── RAW DATA ──

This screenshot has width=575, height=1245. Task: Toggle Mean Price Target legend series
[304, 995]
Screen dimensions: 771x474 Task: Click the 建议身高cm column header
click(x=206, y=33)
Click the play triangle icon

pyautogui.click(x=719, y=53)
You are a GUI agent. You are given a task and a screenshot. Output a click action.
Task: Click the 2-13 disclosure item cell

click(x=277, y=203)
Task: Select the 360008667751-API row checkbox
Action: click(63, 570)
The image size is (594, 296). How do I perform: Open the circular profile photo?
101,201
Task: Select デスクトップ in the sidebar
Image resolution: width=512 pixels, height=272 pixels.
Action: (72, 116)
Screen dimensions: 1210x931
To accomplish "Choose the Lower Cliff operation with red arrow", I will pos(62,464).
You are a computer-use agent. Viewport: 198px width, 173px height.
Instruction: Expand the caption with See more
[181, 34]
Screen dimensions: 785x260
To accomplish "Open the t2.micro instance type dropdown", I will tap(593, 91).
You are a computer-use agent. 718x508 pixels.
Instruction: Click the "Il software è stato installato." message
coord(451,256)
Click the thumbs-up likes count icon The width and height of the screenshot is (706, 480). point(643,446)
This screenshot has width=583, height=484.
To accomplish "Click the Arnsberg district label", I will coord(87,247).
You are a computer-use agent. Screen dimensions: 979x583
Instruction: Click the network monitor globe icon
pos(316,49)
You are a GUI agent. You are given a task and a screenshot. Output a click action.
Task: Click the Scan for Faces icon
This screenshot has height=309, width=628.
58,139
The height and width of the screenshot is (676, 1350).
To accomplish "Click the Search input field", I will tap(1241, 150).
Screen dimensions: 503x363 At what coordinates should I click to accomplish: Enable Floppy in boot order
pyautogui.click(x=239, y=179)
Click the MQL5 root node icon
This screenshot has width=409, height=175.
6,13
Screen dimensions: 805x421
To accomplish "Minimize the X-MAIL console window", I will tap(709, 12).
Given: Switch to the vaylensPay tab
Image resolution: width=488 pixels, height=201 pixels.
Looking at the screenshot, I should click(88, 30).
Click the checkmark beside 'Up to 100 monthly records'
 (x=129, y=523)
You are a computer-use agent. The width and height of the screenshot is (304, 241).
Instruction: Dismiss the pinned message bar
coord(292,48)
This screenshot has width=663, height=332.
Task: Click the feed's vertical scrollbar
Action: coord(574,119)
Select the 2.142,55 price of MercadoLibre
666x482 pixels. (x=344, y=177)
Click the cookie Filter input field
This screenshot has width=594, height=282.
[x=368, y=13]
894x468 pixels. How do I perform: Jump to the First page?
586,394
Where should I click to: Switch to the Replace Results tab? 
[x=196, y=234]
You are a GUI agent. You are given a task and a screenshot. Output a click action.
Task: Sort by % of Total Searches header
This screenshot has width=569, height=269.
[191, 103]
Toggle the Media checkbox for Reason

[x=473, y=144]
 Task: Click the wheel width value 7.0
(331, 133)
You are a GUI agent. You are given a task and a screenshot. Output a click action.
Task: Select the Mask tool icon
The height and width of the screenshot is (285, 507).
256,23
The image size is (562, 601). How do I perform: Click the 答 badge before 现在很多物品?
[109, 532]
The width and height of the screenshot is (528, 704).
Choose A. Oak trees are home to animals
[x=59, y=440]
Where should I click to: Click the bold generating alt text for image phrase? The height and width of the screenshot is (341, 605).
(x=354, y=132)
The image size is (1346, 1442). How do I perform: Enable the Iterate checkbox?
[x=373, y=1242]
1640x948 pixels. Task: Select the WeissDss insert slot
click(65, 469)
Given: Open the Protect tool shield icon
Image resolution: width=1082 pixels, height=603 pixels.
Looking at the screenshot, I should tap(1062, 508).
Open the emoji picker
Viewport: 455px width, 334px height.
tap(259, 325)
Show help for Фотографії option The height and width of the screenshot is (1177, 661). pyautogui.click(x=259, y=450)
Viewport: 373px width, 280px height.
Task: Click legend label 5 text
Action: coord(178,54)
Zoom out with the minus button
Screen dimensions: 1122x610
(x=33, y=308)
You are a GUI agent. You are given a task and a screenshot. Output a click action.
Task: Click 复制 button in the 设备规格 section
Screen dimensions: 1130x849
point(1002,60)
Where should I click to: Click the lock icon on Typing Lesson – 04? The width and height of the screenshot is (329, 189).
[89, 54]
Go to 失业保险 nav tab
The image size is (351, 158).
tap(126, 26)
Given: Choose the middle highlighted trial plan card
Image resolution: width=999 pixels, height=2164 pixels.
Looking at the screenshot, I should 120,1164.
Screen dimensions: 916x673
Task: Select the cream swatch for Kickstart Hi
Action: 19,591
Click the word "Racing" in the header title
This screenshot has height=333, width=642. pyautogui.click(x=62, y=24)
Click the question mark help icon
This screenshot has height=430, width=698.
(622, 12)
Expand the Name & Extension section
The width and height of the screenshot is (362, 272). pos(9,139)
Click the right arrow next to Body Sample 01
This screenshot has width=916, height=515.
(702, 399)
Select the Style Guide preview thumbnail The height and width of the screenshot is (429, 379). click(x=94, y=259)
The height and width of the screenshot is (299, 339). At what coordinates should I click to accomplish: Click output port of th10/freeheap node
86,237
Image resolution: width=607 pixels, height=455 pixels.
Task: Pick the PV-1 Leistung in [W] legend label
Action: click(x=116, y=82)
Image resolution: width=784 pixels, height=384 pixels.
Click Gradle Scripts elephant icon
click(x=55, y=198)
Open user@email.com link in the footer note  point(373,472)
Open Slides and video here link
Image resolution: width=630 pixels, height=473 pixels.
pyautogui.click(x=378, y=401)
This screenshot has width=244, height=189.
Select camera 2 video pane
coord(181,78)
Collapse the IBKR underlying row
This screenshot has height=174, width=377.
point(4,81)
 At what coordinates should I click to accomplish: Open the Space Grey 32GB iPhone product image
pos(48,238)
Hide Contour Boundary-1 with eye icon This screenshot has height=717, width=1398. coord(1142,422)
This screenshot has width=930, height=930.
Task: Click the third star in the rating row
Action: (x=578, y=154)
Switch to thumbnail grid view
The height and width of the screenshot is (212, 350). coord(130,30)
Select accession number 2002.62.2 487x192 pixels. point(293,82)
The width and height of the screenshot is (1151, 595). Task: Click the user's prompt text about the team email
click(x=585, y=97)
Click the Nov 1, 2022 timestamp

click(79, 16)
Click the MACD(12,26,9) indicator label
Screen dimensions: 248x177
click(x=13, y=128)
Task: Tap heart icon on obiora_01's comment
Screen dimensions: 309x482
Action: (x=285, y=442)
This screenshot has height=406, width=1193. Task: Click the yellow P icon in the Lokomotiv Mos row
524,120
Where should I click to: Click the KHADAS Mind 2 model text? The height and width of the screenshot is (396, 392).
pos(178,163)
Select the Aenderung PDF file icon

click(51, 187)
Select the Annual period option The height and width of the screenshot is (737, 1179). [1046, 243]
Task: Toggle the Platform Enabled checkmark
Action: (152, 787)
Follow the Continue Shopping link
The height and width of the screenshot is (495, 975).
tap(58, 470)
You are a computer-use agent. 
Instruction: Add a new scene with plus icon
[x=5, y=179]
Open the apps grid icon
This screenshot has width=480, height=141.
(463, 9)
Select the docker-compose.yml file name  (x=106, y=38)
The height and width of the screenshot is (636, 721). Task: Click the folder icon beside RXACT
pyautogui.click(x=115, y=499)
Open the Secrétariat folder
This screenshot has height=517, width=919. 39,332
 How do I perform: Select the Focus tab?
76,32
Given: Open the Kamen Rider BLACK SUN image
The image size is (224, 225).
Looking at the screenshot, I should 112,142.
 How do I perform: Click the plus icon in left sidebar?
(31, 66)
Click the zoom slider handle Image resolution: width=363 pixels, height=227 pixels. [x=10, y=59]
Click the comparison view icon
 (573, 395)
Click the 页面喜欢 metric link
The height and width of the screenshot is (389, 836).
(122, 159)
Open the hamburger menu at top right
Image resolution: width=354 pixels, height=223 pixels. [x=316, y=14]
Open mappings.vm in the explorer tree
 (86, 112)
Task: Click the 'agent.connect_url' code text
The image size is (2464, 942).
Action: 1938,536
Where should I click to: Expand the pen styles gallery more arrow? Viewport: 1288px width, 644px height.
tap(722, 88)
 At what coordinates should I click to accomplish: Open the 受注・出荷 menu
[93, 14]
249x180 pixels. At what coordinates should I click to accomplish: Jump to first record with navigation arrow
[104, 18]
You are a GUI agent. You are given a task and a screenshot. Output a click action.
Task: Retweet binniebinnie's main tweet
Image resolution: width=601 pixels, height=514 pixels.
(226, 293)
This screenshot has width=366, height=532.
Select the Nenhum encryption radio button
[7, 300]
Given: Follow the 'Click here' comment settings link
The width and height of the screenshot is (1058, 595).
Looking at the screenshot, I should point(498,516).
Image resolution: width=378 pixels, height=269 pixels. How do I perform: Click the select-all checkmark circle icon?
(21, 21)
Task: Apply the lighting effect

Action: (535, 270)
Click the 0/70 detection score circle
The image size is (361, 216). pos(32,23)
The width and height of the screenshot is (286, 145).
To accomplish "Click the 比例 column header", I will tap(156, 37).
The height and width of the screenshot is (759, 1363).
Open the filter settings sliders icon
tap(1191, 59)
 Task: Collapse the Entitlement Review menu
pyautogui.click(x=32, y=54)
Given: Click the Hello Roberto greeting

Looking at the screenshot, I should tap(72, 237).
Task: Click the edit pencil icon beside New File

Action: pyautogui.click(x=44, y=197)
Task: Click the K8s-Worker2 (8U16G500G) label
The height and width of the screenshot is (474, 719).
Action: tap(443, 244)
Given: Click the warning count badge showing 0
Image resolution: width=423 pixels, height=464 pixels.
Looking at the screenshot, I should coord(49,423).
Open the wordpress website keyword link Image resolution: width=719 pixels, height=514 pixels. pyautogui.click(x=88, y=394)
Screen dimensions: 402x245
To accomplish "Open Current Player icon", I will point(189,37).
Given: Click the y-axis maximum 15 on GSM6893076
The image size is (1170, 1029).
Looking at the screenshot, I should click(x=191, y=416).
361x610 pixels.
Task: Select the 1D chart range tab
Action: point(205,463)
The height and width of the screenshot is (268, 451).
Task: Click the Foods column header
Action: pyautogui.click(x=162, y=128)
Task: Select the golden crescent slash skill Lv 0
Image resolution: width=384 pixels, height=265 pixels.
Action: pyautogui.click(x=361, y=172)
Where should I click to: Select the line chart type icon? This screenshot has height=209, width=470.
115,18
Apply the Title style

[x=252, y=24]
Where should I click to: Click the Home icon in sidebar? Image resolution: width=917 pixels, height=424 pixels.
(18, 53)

───

• TASK GOAL: Write down again the exact lines running from the beginning of the data to the line containing "Screen dimensions: 805x421", with both ends included.

• ANSWER TO THE PROBLEM:
This screenshot has width=575, height=1245. Task: Toggle Mean Price Target legend series
[304, 995]
Screen dimensions: 771x474 Task: Click the 建议身高cm column header
click(x=206, y=33)
Click the play triangle icon

pyautogui.click(x=719, y=53)
You are a GUI agent. You are given a task and a screenshot. Output a click action.
Task: Click the 2-13 disclosure item cell

click(x=277, y=203)
Task: Select the 360008667751-API row checkbox
Action: click(63, 570)
The image size is (594, 296). How do I perform: Open the circular profile photo?
101,201
Task: Select デスクトップ in the sidebar
Image resolution: width=512 pixels, height=272 pixels.
Action: (72, 116)
Screen dimensions: 1210x931
To accomplish "Choose the Lower Cliff operation with red arrow", I will pos(62,464).
You are a computer-use agent. Viewport: 198px width, 173px height.
Instruction: Expand the caption with See more
[181, 34]
Screen dimensions: 785x260
To accomplish "Open the t2.micro instance type dropdown", I will tap(593, 91).
You are a computer-use agent. 718x508 pixels.
Instruction: Click the "Il software è stato installato." message
coord(451,256)
Click the thumbs-up likes count icon The width and height of the screenshot is (706, 480). point(643,446)
This screenshot has width=583, height=484.
To accomplish "Click the Arnsberg district label", I will coord(87,247).
You are a computer-use agent. Screen dimensions: 979x583
Instruction: Click the network monitor globe icon
pos(316,49)
You are a GUI agent. You are given a task and a screenshot. Output a click action.
Task: Click the Scan for Faces icon
This screenshot has height=309, width=628.
58,139
The height and width of the screenshot is (676, 1350).
To accomplish "Click the Search input field", I will tap(1241, 150).
Screen dimensions: 503x363 At what coordinates should I click to accomplish: Enable Floppy in boot order
pyautogui.click(x=239, y=179)
Click the MQL5 root node icon
This screenshot has width=409, height=175.
6,13
Screen dimensions: 805x421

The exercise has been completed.